Il est par ailleurs important de maîtriser les zoonoses déjà existantes, comme la tuberculose, la brucellose, la salmonellose ou encore les encéphalites transmises par des tiques. 2022 a été une année très chargée en ce qui concerne la brucellose, maladie transmise par les ruminants. La mobilisation de notre laboratoire de santé animale pour le foyer dans les Alpes de Haute-Savoie a été sans précédent. Les équipes ont mené les différentes investigations analytiques pour établir les liens épidémiologiques entre les bouquetins et l’élevage de bovins touché, puis entre cet élevage et les autres exploitations bovines du secteur. Elles ont également contrôlé tous les bovins du foyer après abattage, pour déterminer le nombre de vaches infectées et poursuivi les investigations analytiques pour la surveillance des bouquetins du massif du Bargy. Tout ce travail est réalisé afin de protéger les animaux et la santé des humains.

Comment les missions en santé animale de l’Anses aident-elles à mieux réagir face aux risques d’émergences ?

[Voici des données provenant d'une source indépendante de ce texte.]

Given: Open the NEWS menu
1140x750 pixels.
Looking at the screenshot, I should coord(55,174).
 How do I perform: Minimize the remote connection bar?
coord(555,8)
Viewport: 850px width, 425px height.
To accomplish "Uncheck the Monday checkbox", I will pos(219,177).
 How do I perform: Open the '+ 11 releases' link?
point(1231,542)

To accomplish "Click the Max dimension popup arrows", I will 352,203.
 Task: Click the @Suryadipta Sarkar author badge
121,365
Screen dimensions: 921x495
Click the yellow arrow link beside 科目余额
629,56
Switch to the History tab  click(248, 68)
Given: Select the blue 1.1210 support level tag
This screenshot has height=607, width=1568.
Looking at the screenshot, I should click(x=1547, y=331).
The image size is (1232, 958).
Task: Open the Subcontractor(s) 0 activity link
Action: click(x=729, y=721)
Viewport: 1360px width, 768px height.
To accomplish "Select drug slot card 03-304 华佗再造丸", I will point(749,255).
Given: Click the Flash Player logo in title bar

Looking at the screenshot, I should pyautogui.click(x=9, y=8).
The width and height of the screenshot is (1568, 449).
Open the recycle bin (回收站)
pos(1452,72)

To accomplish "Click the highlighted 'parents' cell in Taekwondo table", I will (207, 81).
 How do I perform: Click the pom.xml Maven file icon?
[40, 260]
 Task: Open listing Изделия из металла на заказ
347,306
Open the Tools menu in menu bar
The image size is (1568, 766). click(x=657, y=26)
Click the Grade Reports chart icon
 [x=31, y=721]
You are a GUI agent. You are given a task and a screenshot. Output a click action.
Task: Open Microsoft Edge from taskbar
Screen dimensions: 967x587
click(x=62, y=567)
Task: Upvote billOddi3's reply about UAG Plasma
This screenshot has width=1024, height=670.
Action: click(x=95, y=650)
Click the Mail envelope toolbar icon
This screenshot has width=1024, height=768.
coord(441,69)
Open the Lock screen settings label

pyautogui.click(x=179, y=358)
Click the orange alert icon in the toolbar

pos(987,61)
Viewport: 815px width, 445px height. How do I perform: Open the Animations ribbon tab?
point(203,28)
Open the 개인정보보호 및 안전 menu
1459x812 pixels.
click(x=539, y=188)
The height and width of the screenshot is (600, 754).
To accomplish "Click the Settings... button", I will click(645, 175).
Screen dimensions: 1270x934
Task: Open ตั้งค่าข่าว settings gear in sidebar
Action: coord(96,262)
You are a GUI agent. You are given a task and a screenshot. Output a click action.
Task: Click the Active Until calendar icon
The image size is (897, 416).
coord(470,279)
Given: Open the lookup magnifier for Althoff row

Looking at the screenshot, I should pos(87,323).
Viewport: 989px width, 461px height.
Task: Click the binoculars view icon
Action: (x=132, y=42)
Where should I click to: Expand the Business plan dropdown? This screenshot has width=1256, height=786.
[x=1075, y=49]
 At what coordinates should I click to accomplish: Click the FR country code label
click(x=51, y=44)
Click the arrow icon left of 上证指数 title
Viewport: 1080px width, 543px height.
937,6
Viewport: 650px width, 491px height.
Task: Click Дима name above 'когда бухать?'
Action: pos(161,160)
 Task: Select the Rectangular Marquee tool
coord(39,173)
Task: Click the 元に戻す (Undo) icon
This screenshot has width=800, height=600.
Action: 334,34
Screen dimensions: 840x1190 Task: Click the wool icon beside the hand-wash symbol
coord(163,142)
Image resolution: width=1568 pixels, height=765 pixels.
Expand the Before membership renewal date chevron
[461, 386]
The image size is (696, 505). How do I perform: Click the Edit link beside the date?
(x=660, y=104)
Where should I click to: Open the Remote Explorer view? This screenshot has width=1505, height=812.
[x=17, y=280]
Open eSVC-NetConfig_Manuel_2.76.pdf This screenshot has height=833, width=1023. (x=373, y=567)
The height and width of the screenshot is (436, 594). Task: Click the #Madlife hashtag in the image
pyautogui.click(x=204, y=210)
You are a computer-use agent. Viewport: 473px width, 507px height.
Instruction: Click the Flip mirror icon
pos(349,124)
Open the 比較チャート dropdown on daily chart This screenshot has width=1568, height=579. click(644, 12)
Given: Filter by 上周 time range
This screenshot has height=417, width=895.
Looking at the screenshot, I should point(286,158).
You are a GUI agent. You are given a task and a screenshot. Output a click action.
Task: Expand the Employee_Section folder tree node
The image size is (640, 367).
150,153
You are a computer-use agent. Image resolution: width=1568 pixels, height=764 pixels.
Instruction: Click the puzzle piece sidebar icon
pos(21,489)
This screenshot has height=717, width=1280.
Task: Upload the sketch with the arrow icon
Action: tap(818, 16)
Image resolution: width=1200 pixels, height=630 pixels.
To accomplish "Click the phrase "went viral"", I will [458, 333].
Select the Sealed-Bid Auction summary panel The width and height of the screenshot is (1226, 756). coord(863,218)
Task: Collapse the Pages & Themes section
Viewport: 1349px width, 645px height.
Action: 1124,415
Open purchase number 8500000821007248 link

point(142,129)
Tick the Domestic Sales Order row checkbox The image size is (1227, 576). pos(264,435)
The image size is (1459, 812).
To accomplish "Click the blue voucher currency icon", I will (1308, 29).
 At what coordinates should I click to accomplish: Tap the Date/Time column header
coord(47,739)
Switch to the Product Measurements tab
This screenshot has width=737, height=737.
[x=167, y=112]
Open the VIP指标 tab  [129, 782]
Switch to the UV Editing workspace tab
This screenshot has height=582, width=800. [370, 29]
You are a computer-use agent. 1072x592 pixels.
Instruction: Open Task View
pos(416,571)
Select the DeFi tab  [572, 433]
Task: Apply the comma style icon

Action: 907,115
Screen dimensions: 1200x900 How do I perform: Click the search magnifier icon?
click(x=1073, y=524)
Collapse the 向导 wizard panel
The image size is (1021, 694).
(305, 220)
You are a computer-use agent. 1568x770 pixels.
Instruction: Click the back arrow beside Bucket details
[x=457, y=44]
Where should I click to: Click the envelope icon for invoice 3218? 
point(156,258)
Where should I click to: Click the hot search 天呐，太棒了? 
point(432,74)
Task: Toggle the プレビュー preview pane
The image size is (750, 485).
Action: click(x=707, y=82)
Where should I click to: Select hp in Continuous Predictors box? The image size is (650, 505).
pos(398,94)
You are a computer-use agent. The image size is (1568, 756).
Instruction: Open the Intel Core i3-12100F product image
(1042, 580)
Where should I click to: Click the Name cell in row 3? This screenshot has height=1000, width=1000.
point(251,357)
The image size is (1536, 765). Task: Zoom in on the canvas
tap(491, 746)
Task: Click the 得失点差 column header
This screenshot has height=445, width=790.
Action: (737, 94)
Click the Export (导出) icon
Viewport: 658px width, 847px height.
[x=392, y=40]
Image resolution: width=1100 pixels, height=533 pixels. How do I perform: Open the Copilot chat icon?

Cinq de nos laboratoires de recherche sont spécialisés sur les maladies animales, zoonotiques ou non. En tant que laboratoires de référence pour ces différentes maladies, ils sont responsables de la bonne mise en œuvre et de la confirmation des analyses faites dans les élevages et filières de production pour détecter un agent pathogène et réagir en conséquence. Ils ont donc un rôle majeur dans la surveillance des maladies, en collaboration avec le réseau de laboratoires d’analyses départementaux et tous les acteurs de la plateforme d’épidémiosurveillance en santé animale. Les compétences scientifiques de nos laboratoires permettent d’appuyer les autorités en vue de préparer les futures émergences. Prenons l’exemple de la fièvre aphteuse, maladie extrêmement contagieuse, qui serait une catastrophe pour tous les élevages français si elle se développait sur le territoire. Le laboratoire de santé animale de l’Anses détient tous les mandats de référence, nationaux, européens et internationaux, pour cette maladie. Cela nous confère une vision globale des virus aphteux circulant dans le monde, mais nous permet aussi de maintenir une forte vigilance et d’anticiper les émergences. A travers ses différents mandats, notre laboratoire peut également recueillir des spécimens variés de ces virus, indispensables pour mener des recherches sur cette maladie qui n’est pas présente en France.

Quels sont les défis pour éviter de nouvelles épidémies ?

Depuis la crise de la Covid, on parle beaucoup de l’approche « One Health - Une seule santé » : animaux, végétaux, environnement et humains. Or, la pratique ne suit pas encore suffisamment. Il faut repenser le système sanitaire afin d’avoir une coordination transversale des maladies humaines et animales. Cela implique, par exemple, de mettre en cohérence les systèmes de surveillance. Partager les données sur l’évolution des maladies chez les différentes espèces animales et chez les humains et de les analyser conjointement permettrait d’avoir une vision plus globale des risques. Par ailleurs, parmi les zoonoses, qui sont des maladies qui affectent à la fois les humains et les animaux, certaines d’entre elles sont peu ou pas réglementées en santé animale parce qu’elles sont le plus souvent inapparentes chez les animaux. C’est le cas aujourd’hui par exemple pour l’encéphalite à tiques, l’échinococcose, la fièvre Q ou la maladie de West Nile. Si l’on ne reconnaît pas l’enjeu One Health de ces zoonoses, nous n’avons aucun outil pour surveiller et prévenir leurs émergences. Enfin, en termes de financement de la recherche, il est important d’intégrer le principe « Une seule santé » sans occulter le volet santé animale, afin d’acquérir des connaissances croisées sur des agents pathogènes que l’on partage, ou qui peuvent devenir zoonotiques. Le programme de recherche européen EJP One Health en est un bon exemple.